MIFTAH
Thursday, 18 April. 2024
 
Your Key to Palestine
The Palestinian Initiatives for The Promotoion of Global Dialogue and Democracy
 
 
 

The word ‘land’ may be the shortest summary of the roots of the Israeli-Palestinian conflict. When the early Zionist leaders were looking for a country to colonise and make a Jewish homeland, they considered Argentina, Uganda and Cyprus. But these countries were already colonised and the imperial powers from whom the Zionists solicited support for their colonisation project, refused to provide it.

Some visionary Zionists insisted that for their colonisation project to succeed, the Jews of the world — who would be called upon to populate the new homeland — must be able to visualise the journey in dramatic and emotional terms. Only the colonisation of Palestine could offer such emotional resonance with the Jewish people’s historic connection to the land.

As the Zionists set out to marshal support for their daring project, they faced hostility from Jewish leaders afraid of jeopardising their political rights in their country of birth, and indifference from the majority of the Jewish people.

To overcome hostility and indifference, and concisely explain their project to their European audiences, the Zionists came up with a master stroke of propaganda that emphasised the Jewish people’s need for a homeland, while at the same time eliminating the inhabitants of the same land from any consideration as if the Palestinians had never existed.

The brilliantly constructed slogan claimed that the Zionist project for a homeland in Palestine was nothing more than ‘A land without a people for a people without a land’.

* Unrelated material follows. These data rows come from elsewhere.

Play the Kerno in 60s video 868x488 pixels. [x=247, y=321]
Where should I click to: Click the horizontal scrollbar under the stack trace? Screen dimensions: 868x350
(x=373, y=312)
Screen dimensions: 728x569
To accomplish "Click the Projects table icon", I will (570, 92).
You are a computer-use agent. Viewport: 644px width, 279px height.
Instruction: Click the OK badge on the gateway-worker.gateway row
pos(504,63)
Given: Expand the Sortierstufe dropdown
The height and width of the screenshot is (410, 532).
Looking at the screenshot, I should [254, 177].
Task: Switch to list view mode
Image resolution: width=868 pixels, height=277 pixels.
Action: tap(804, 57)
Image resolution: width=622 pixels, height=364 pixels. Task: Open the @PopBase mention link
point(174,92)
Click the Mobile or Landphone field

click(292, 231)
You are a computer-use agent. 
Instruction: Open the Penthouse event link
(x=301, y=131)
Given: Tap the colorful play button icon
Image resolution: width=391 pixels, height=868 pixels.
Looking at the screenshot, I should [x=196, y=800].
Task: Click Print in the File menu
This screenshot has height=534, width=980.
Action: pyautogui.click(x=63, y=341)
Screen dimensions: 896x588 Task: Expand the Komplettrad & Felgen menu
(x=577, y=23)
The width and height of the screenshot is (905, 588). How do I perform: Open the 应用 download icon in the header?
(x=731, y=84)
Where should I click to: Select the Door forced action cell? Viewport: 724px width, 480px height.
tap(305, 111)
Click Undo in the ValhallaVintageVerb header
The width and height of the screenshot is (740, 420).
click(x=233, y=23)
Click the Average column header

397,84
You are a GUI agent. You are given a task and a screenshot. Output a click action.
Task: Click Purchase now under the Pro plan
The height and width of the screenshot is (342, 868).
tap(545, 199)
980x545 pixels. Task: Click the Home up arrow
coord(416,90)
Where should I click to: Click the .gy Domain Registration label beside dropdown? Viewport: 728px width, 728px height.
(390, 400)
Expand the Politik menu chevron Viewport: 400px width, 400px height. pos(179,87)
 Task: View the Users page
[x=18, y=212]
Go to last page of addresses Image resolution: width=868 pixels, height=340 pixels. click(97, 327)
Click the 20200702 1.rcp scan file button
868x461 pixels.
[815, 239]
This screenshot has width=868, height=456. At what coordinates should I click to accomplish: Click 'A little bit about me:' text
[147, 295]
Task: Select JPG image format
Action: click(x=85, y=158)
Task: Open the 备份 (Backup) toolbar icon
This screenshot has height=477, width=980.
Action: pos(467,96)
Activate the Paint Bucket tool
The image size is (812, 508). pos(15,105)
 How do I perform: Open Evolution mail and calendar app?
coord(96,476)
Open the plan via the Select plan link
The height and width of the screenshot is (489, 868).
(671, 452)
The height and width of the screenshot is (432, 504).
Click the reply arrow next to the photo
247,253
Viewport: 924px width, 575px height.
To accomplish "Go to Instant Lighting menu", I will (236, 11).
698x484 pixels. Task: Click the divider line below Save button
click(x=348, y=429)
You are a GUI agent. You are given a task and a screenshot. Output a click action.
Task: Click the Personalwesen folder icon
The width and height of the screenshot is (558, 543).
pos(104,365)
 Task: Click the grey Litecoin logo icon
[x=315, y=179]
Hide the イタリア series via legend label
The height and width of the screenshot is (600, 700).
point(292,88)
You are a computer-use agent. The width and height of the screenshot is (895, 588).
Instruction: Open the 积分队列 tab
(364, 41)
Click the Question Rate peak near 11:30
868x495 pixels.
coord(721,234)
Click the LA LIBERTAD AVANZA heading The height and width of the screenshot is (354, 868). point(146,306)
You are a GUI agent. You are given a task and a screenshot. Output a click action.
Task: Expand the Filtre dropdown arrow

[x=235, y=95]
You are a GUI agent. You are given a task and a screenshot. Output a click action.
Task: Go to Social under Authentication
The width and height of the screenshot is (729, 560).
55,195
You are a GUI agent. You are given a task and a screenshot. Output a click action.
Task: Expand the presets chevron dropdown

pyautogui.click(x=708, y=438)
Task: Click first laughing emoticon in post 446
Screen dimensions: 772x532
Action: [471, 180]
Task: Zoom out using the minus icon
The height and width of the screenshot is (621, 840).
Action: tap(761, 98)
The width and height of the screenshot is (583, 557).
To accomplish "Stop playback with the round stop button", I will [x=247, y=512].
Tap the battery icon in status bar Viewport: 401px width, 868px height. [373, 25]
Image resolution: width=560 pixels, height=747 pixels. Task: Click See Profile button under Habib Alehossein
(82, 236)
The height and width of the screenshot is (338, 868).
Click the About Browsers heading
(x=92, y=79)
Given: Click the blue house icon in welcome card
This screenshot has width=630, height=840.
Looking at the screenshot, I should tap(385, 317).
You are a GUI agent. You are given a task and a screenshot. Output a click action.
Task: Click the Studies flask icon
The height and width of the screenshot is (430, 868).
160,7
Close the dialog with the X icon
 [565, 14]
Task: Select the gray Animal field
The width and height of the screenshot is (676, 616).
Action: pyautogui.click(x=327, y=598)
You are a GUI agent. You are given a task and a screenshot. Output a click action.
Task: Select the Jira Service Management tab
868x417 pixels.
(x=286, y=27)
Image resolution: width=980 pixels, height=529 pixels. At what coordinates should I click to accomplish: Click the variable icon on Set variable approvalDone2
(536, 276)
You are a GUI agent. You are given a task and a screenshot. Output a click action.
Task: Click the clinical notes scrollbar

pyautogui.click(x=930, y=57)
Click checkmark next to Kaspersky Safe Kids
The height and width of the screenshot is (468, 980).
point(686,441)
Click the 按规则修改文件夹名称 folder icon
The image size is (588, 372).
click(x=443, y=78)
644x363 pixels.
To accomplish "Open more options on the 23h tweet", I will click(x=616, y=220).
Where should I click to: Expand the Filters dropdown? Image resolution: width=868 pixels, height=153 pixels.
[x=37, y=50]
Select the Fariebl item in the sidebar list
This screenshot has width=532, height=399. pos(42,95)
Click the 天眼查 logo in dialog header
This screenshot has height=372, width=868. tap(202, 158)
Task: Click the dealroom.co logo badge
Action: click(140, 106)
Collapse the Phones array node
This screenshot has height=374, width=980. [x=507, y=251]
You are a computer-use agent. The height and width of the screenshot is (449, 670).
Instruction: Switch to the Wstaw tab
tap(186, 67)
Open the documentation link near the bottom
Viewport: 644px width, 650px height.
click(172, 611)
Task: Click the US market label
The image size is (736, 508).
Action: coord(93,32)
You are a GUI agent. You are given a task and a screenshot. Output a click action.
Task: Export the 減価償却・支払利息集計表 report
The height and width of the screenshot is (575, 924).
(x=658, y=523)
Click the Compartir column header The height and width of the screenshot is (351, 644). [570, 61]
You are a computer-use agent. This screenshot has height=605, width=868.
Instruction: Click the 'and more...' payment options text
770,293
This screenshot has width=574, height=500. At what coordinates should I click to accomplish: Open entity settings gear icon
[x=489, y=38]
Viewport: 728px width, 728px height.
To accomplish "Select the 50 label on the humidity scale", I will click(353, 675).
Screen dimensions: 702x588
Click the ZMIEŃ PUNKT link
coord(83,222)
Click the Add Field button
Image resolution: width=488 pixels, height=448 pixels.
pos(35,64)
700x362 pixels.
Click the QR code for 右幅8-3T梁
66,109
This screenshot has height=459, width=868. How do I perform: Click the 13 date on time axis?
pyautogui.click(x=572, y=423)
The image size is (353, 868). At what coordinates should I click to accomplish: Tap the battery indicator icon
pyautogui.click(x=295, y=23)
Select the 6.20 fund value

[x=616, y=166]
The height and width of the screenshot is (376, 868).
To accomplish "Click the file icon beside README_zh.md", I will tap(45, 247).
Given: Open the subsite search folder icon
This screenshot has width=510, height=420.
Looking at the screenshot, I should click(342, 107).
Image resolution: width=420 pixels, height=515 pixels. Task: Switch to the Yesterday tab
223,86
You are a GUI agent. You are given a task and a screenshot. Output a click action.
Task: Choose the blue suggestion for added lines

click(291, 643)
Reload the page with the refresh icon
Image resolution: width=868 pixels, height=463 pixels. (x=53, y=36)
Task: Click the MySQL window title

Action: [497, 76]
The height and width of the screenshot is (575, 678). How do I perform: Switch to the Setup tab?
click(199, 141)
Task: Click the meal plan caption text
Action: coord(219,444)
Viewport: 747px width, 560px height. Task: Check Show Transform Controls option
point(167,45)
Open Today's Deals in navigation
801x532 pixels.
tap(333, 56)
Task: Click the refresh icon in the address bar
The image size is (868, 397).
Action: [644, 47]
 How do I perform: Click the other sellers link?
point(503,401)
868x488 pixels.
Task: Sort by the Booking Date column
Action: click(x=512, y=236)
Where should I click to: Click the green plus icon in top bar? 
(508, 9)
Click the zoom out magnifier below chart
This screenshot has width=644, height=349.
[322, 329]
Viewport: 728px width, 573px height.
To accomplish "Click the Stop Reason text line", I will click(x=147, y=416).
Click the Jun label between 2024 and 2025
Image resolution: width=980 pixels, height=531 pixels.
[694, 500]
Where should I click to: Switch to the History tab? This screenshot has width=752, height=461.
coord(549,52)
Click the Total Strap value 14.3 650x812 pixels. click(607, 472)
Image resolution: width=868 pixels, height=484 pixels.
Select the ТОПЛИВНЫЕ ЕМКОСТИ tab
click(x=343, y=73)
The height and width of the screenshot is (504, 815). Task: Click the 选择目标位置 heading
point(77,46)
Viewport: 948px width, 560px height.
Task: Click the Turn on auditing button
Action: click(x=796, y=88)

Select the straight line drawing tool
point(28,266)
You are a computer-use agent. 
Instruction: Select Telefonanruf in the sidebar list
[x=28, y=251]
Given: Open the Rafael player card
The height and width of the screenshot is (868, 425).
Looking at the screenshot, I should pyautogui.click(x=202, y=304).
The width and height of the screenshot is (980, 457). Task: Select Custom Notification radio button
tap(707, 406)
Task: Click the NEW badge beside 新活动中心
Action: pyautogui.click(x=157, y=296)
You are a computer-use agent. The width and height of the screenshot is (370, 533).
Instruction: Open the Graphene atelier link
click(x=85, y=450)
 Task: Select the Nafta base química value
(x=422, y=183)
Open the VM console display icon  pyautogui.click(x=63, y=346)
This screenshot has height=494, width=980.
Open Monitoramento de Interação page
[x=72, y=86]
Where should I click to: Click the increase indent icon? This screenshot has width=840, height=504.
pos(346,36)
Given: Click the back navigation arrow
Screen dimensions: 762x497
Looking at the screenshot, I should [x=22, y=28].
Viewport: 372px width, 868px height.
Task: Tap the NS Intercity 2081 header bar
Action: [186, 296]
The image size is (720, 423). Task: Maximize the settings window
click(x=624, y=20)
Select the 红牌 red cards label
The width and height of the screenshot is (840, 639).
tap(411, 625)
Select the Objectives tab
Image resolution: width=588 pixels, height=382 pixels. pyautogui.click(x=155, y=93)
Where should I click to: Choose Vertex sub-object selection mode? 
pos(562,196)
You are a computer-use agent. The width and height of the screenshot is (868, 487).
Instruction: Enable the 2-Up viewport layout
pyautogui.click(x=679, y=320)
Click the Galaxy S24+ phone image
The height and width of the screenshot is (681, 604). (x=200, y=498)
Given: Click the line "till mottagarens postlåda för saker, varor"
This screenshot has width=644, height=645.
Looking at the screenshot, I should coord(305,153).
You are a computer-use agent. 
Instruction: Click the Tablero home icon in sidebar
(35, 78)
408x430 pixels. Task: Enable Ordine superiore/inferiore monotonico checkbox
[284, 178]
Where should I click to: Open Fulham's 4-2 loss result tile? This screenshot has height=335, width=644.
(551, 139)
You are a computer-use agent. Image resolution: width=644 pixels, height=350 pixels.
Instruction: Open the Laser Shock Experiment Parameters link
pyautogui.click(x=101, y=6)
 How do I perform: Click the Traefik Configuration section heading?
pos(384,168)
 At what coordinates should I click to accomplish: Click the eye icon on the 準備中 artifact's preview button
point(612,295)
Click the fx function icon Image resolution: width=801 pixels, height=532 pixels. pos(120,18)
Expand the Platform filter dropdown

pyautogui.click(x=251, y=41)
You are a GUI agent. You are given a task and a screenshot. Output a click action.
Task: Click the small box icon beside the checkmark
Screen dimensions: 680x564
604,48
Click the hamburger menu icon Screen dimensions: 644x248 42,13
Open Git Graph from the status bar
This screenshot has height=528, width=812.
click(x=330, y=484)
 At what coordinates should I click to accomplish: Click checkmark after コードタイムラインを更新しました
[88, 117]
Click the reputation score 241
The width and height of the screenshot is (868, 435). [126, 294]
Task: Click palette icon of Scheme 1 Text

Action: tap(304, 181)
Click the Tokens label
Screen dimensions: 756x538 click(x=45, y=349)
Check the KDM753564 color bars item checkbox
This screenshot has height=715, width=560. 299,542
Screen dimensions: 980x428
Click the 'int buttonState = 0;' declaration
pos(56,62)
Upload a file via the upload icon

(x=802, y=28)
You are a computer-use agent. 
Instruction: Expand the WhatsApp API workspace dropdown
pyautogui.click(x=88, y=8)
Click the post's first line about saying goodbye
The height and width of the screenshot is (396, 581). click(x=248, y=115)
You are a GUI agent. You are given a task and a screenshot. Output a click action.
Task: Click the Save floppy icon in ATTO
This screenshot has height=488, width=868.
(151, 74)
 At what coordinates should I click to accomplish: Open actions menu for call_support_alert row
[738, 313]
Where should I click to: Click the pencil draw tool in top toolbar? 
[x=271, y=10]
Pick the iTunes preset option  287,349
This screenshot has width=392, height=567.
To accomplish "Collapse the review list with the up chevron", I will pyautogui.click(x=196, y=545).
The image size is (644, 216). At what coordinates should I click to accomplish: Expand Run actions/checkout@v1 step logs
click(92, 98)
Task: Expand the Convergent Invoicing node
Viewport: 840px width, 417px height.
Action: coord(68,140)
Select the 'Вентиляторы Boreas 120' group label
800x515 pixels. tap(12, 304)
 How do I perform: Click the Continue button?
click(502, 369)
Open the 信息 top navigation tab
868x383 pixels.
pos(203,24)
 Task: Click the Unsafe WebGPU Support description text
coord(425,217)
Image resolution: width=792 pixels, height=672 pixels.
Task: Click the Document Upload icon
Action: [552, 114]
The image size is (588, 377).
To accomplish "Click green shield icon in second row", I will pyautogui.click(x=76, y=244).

When the Zionist Commission arrived in Palestine in 1918, they found a sophisticated society, with a highly active professional and merchant classes, and a developed political consciousness. It was nothing like what the manipulative propaganda claimed. The Zionists in Palestine set out to strengthen Jewish institutions and foster the production and the use of Hebrew street signs.

The question of Jewish immigrants arriving in Palestine regularly, and notwithstanding regular Arab protest and demonstrations, the British civilian administration proved unable to stop the waves of Jewish immigrants that were transforming the balance of demographic power in Palestine.

Nonetheless, the ‘redemption’ of the land remained a basic tenet of Zionist ideology. The Jewish National Fund (JNF) established at the fifth Zionist Congress in Basle in 1901, was in charge of land purchase on behalf of the Jewish people, usually at the expense of the Arab farmer, who was banned from working on Jewish land.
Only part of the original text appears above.